- [BRIEF]:
Copy all data exactly. Skip pictures.

- [AVAILABLE DATA]:
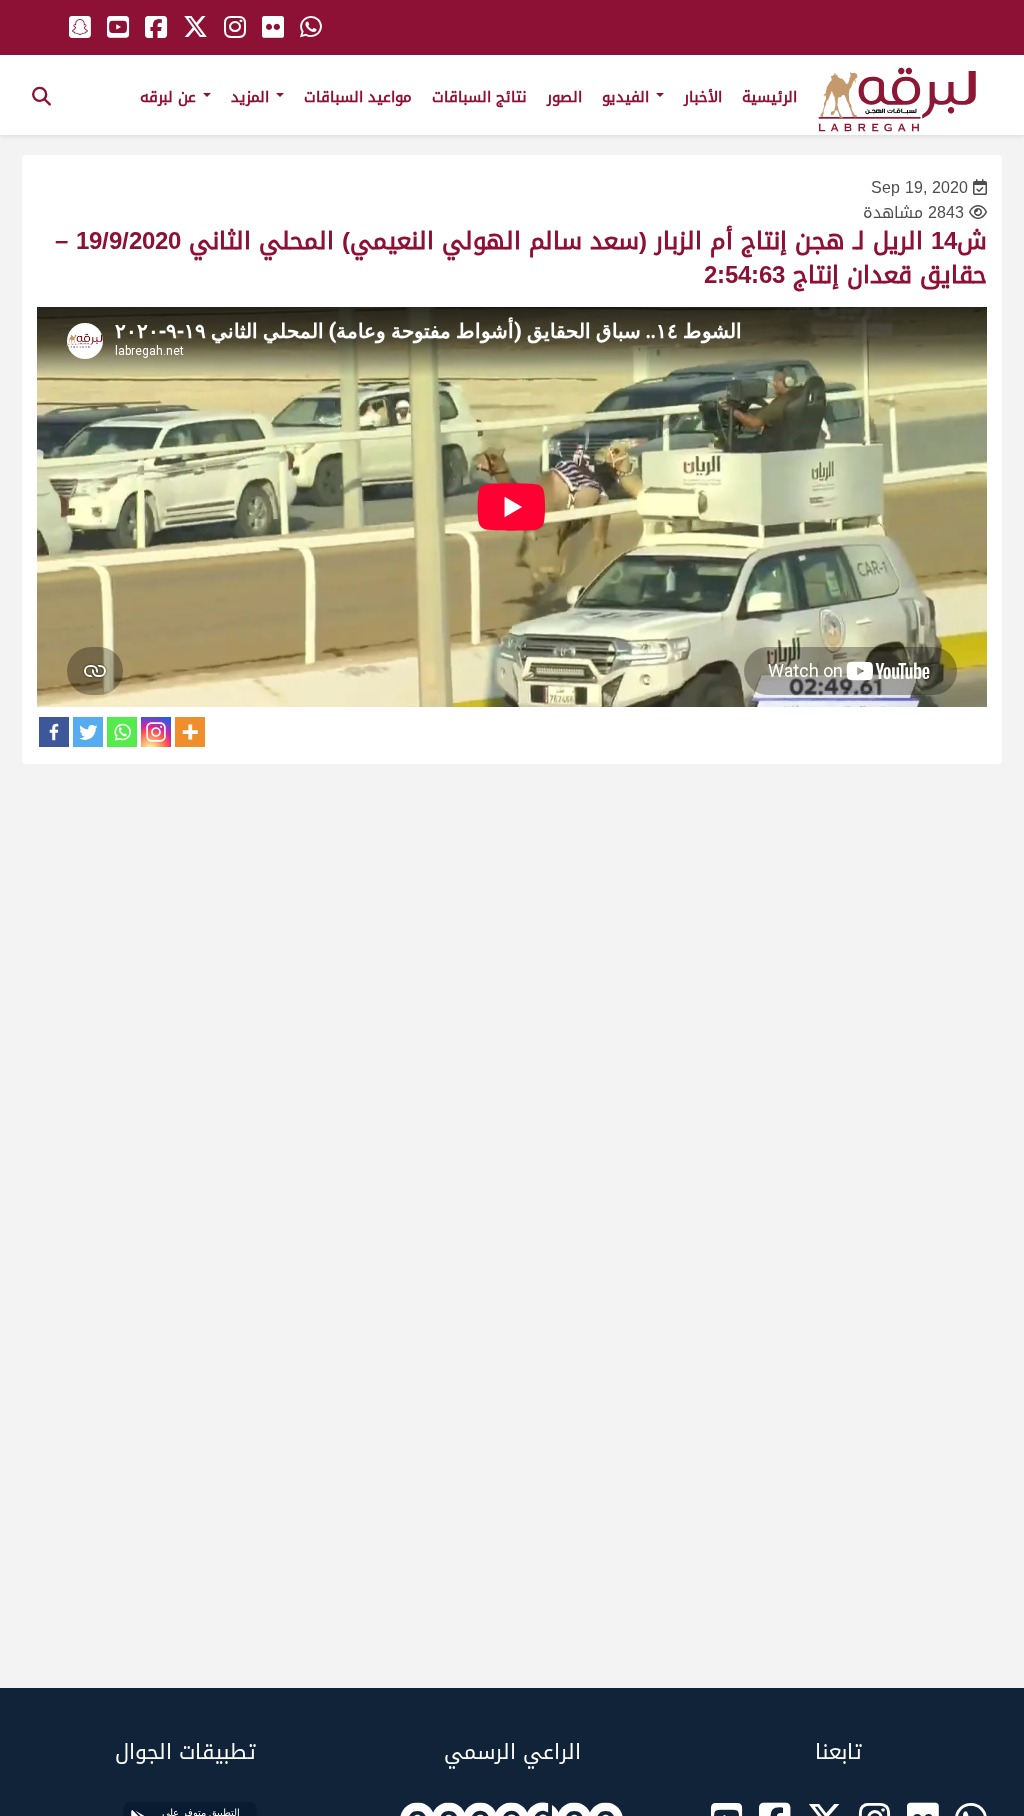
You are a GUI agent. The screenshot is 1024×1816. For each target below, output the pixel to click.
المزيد (252, 97)
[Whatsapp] (122, 732)
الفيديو (628, 97)
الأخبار (703, 97)
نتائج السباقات (479, 97)
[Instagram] (156, 732)
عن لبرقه (170, 97)
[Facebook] (54, 732)
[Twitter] (88, 732)
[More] (190, 732)
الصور (564, 97)
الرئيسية (769, 97)
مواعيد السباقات (358, 97)
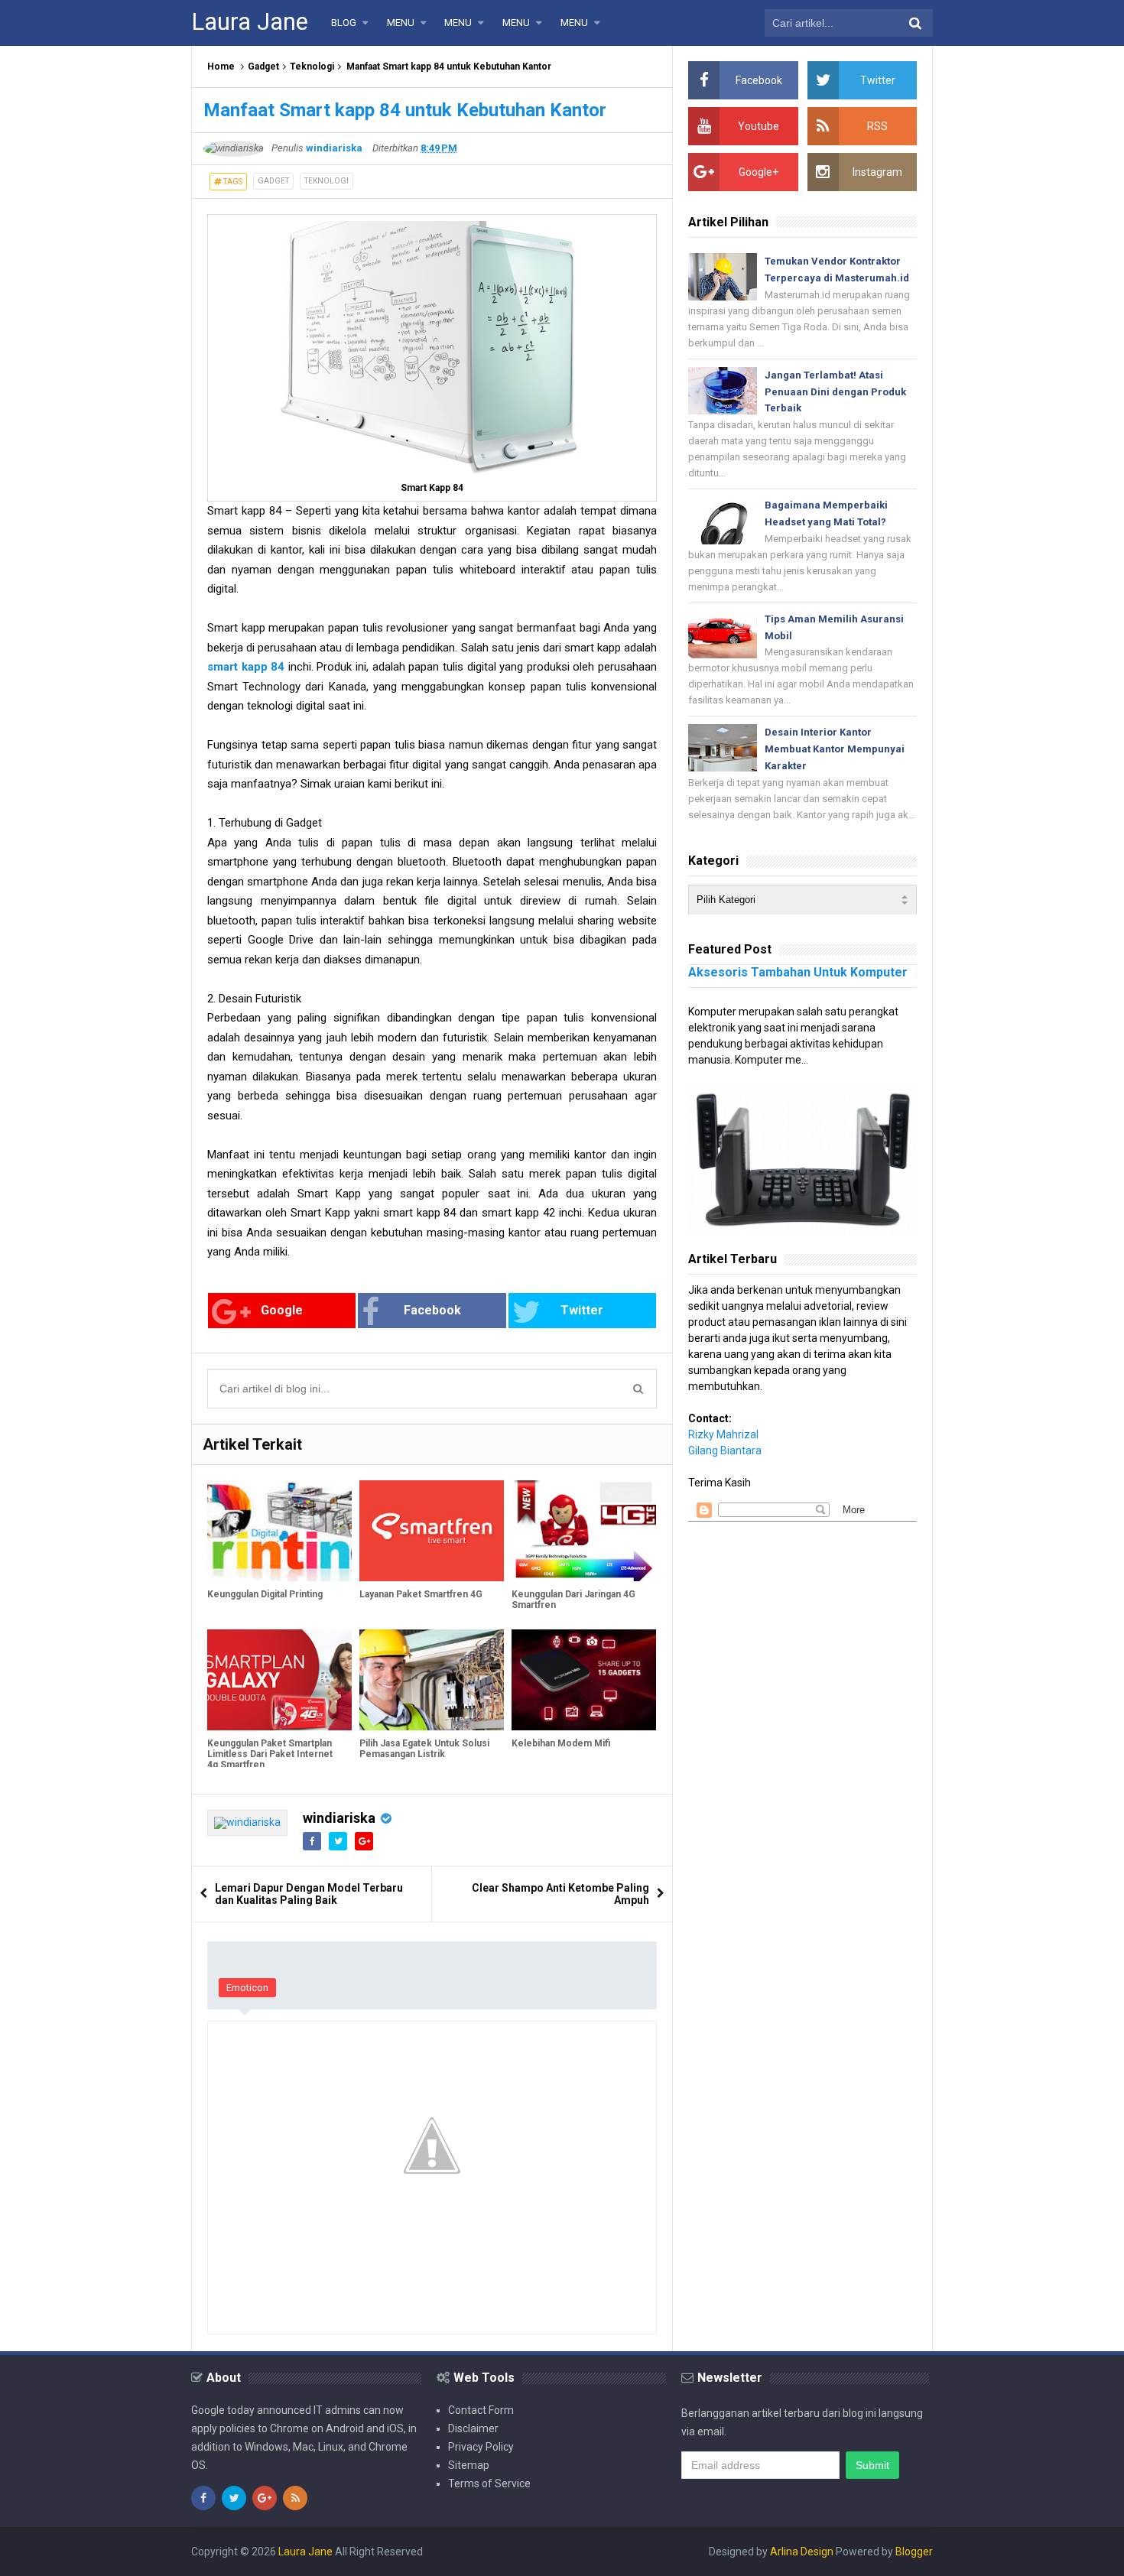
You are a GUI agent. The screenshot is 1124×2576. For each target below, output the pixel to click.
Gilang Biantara (725, 1450)
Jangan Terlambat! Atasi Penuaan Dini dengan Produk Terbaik (835, 391)
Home (221, 66)
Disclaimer (473, 2428)
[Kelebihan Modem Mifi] (584, 1679)
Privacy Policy (481, 2447)
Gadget (263, 66)
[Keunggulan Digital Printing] (279, 1530)
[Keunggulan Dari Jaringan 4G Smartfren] (584, 1530)
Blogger (914, 2551)
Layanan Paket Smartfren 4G (420, 1594)
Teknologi (312, 66)
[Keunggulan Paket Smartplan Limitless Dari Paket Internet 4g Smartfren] (279, 1679)
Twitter (581, 1310)
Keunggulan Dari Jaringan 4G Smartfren (573, 1599)
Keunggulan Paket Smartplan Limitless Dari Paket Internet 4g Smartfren (270, 1754)
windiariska (339, 1818)
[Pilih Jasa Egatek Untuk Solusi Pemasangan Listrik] (431, 1679)
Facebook (432, 1310)
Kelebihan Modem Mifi (561, 1743)
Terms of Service (489, 2483)
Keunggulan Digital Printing (265, 1594)
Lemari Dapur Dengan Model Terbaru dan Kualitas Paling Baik (309, 1894)
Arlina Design (801, 2551)
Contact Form (481, 2410)
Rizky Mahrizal (723, 1434)
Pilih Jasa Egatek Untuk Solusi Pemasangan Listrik (424, 1748)
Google (282, 1310)
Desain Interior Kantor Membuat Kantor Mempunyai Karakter (835, 749)
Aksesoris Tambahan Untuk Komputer (798, 972)
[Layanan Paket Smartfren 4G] (431, 1530)
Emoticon (247, 1987)
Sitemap (468, 2465)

- [COMPLETED TASK]:
You are a GUI agent. The screenshot is 1024×1816. For each target below, output the pixel to click.
المزيد (252, 97)
[Whatsapp] (122, 732)
الفيديو (628, 97)
الأخبار (703, 97)
نتائج السباقات (479, 97)
[Instagram] (156, 732)
عن لبرقه (170, 97)
[Facebook] (54, 732)
[Twitter] (88, 732)
[More] (190, 732)
الصور (564, 97)
الرئيسية (769, 97)
مواعيد السباقات (358, 97)
You are a GUI agent. The screenshot is 1124×2576. For each target below, output the pixel to click.
Gilang Biantara (725, 1450)
Jangan Terlambat! Atasi Penuaan Dini dengan Produk Terbaik (835, 391)
Home (221, 66)
Disclaimer (473, 2428)
[Kelebihan Modem Mifi] (584, 1679)
Privacy Policy (481, 2447)
Gadget (263, 66)
[Keunggulan Digital Printing] (279, 1530)
[Keunggulan Dari Jaringan 4G Smartfren] (584, 1530)
Blogger (914, 2551)
Layanan Paket Smartfren 4G (420, 1594)
Teknologi (312, 66)
[Keunggulan Paket Smartplan Limitless Dari Paket Internet 4g Smartfren] (279, 1679)
Twitter (581, 1310)
Keunggulan Dari Jaringan 4G Smartfren (573, 1599)
Keunggulan Paket Smartplan Limitless Dari Paket Internet 4g Smartfren (270, 1754)
windiariska (339, 1818)
[Pilih Jasa Egatek Untuk Solusi Pemasangan Listrik] (431, 1679)
Facebook (432, 1310)
Kelebihan Modem Mifi (561, 1743)
Terms of Service (489, 2483)
Keunggulan Digital Printing (265, 1594)
Lemari Dapur Dengan Model Terbaru dan Kualitas Paling Baik (309, 1894)
Arlina Design (801, 2551)
Contact Form (481, 2410)
Rizky Mahrizal (723, 1434)
Pilih Jasa Egatek Untuk Solusi Pemasangan Listrik (424, 1748)
Google (282, 1310)
Desain Interior Kantor Membuat Kantor Mempunyai Karakter (835, 749)
Aksesoris Tambahan Untuk Komputer (798, 972)
[Layanan Paket Smartfren 4G] (431, 1530)
Emoticon (247, 1987)
Sitemap (468, 2465)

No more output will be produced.